→ **WORK ITEM**
From the entries below, return exactly the lines beginning at the one that contains "Instruction: Click the Zoom" and ending at the one that contains "Open the navigation hamburger menu", both of them included, and only those lines.

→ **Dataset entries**
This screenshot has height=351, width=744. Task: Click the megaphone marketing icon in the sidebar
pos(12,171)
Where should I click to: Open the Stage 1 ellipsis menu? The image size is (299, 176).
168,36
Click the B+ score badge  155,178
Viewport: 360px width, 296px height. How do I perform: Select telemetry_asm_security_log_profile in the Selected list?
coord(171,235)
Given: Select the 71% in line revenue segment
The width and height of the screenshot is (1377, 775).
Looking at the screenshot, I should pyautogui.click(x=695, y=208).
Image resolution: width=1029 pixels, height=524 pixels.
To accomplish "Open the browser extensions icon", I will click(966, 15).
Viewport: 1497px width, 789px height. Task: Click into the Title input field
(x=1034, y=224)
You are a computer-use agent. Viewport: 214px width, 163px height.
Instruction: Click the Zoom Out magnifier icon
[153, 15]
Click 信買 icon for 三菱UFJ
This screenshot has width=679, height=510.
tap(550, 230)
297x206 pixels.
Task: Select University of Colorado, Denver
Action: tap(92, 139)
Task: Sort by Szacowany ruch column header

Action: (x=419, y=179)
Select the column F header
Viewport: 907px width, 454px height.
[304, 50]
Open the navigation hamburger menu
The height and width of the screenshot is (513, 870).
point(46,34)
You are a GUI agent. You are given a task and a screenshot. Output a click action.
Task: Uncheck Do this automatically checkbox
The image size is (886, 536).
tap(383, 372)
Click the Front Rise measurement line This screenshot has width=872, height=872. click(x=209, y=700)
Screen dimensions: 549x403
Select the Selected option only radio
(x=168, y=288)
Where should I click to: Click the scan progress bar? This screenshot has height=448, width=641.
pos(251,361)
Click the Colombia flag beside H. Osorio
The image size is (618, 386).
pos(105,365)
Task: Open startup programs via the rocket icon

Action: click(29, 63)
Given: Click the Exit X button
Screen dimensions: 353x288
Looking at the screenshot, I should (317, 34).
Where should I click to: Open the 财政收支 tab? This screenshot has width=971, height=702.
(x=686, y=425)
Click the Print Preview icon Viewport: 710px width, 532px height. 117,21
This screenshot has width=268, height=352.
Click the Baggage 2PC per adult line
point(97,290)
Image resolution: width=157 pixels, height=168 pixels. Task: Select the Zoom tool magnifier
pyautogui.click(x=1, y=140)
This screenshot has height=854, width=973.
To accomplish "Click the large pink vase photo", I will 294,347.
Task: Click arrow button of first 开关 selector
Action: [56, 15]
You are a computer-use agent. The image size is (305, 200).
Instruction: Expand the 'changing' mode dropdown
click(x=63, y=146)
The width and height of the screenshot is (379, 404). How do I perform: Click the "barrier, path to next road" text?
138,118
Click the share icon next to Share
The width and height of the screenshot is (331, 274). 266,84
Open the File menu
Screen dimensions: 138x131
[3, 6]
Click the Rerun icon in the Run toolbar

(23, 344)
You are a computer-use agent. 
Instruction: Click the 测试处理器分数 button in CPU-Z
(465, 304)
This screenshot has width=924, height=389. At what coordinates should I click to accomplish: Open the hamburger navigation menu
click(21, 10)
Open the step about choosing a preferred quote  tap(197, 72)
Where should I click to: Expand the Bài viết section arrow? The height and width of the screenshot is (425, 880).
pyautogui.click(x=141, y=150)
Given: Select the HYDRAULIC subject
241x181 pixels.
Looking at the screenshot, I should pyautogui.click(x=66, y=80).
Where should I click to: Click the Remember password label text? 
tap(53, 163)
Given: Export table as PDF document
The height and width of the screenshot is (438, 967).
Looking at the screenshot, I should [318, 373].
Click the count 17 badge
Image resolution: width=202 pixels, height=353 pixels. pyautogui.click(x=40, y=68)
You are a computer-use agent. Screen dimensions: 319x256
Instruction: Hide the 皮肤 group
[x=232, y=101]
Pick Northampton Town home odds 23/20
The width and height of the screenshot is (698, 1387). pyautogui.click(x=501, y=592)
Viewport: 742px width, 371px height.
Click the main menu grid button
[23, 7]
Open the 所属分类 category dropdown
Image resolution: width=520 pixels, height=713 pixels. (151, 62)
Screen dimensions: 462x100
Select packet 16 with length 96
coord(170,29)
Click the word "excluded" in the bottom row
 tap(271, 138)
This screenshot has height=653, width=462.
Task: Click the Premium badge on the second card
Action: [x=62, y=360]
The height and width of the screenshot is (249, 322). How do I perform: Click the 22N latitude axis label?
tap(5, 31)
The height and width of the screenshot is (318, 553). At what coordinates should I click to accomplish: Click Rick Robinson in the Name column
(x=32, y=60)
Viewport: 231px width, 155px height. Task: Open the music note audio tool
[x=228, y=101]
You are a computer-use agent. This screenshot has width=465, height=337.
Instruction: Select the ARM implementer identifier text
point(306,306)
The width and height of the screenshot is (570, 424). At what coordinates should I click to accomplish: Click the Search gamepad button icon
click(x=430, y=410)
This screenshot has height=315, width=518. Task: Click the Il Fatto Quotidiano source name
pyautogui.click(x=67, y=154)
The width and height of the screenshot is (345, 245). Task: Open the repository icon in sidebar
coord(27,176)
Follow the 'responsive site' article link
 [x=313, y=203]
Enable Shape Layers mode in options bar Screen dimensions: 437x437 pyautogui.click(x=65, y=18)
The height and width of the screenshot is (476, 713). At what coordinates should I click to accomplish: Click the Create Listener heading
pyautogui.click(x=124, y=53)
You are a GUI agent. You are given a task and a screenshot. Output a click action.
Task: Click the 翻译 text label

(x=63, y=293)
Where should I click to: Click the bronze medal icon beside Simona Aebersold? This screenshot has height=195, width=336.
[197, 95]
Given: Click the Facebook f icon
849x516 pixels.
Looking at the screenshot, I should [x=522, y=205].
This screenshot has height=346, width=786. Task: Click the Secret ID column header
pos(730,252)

→ **RESULT OF THIS EXERCISE**
Instruction: Click the Zoom Out magnifier icon
[153, 15]
Click 信買 icon for 三菱UFJ
This screenshot has width=679, height=510.
tap(550, 230)
297x206 pixels.
Task: Select University of Colorado, Denver
Action: tap(92, 139)
Task: Sort by Szacowany ruch column header

Action: (x=419, y=179)
Select the column F header
Viewport: 907px width, 454px height.
[304, 50]
Open the navigation hamburger menu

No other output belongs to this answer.